Valor: Esta questão das térmicas precisa ser esclarecida, porque foi uma pressão abrigada pelo Congresso e que se mantém. O Brasil contratou um estoque de energia que não está sendo usado…

Mercadante: Tem um problema grave no marco regulatório do setor energético. Coloca-se na conta do consumidor um custo desnecessário. A obrigatoriedade de termelétricas rodando longe dos centros consumidores e com problemas em linhas de transmissão precisa ser revista. Nossa demanda é de eólicas e solares. Não conheço nenhuma demanda importante das térmicas no banco.

Valor: O senhor pretende aumentar a captação no exterior?

Mercadante: Estamos estudando como mitigar o risco cambial, senão dificulta repassar esta linha à frente.
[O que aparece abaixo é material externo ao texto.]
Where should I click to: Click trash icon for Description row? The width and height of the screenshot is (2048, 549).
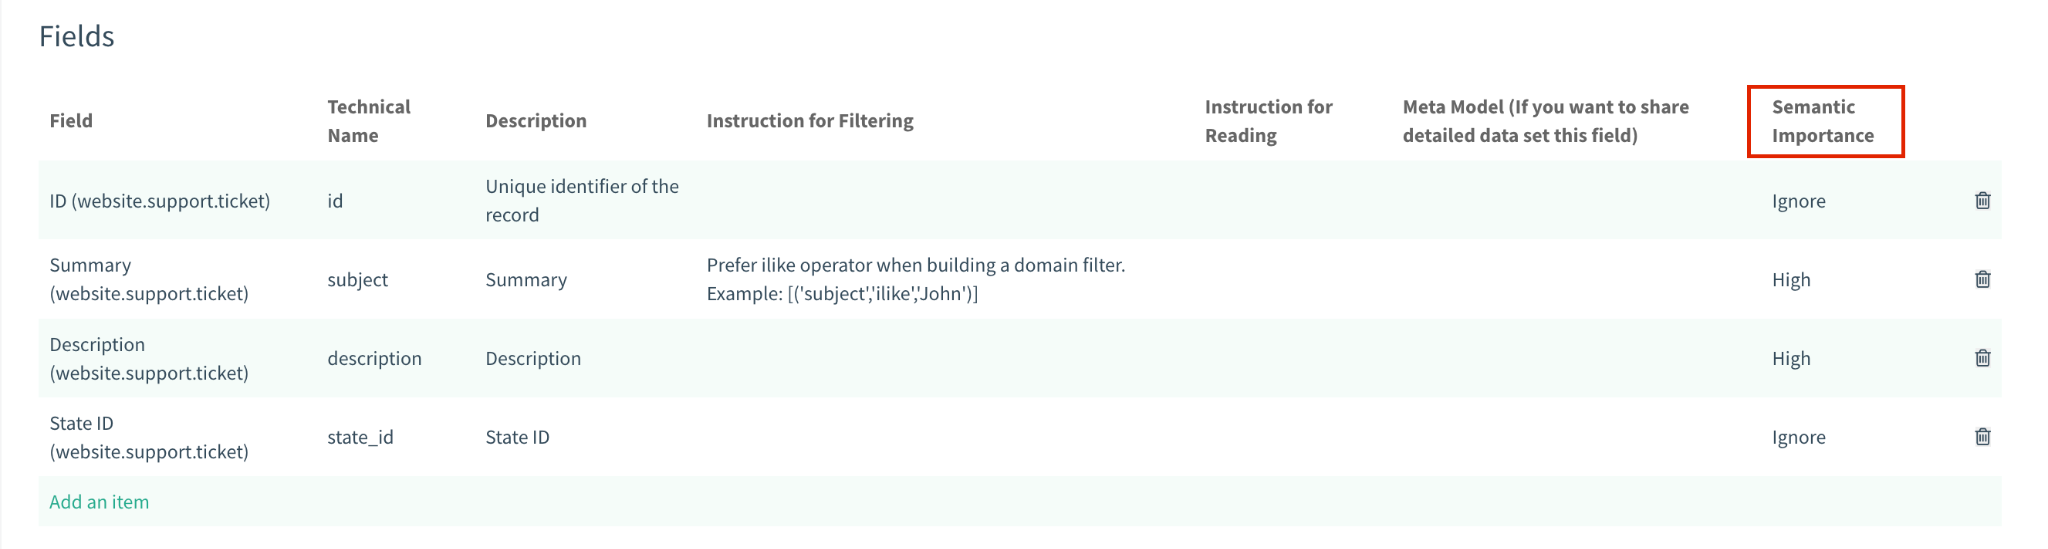[1982, 358]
Quem oferta a linha, por exemplo, pode dividir o risco cambial com quem toma.

Valor: O que muda no financiamento da infraestrutura?

Mercadante: Todas as linhas de crédito vão enfatizar sustentabilidade, empoderamento feminino e de negros e negras. Vamos ter Alexandre Abreu, que foi presidente do BB, na tesouraria para aumentar a alavancagem dentro das regras da Basileia. Temos espaço para isso. E tem ainda o projeto de letras de crédito e desenvolvimento que está no Senado e nos esforçaremos para aprovar porque pode ajudar a captar recursos. Além disso, as linhas internacionais estão chegando. Desde 2014 que não vinha uma liderança alemã importante. Agora vieram o presidente, o primeiro-ministro, o ministro da Fazenda e o chanceler. O interruptor do planeta passa por aqui.